What the exercise asks → Convert the records into a numbered list, starting at the first line and stopping after the line that contains "Action: point(69,224)". Leave out any blank lines.

(Item coordinate data)
========================================

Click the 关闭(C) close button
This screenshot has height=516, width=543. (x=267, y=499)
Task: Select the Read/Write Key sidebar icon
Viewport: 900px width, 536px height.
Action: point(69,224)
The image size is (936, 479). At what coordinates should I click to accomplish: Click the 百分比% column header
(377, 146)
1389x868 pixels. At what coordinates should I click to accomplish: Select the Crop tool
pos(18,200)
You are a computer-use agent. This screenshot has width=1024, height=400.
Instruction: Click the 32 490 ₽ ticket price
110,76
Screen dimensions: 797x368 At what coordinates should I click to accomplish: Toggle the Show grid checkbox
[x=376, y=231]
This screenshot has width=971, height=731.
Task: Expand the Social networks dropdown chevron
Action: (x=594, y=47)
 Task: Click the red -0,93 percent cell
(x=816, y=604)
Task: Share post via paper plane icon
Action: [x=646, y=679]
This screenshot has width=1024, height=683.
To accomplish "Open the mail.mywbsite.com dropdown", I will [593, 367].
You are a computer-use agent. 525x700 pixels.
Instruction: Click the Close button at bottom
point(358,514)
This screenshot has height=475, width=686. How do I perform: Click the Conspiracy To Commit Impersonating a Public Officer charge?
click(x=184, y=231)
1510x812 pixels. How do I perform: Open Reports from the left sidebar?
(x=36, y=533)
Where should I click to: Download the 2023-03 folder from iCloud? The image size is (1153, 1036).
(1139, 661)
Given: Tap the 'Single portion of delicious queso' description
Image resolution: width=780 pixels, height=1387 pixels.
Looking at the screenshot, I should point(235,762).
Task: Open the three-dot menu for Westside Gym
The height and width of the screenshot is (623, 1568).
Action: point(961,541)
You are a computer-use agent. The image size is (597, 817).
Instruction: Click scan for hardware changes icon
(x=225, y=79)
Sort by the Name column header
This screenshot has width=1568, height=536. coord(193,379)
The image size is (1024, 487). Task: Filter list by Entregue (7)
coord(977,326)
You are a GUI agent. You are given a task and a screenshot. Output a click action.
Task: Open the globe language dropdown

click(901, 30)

========================================

Result of this exercise →
1. Click the 关闭(C) close button
2. This screenshot has height=516, width=543. (x=267, y=499)
3. Task: Select the Read/Write Key sidebar icon
4. Viewport: 900px width, 536px height.
5. Action: point(69,224)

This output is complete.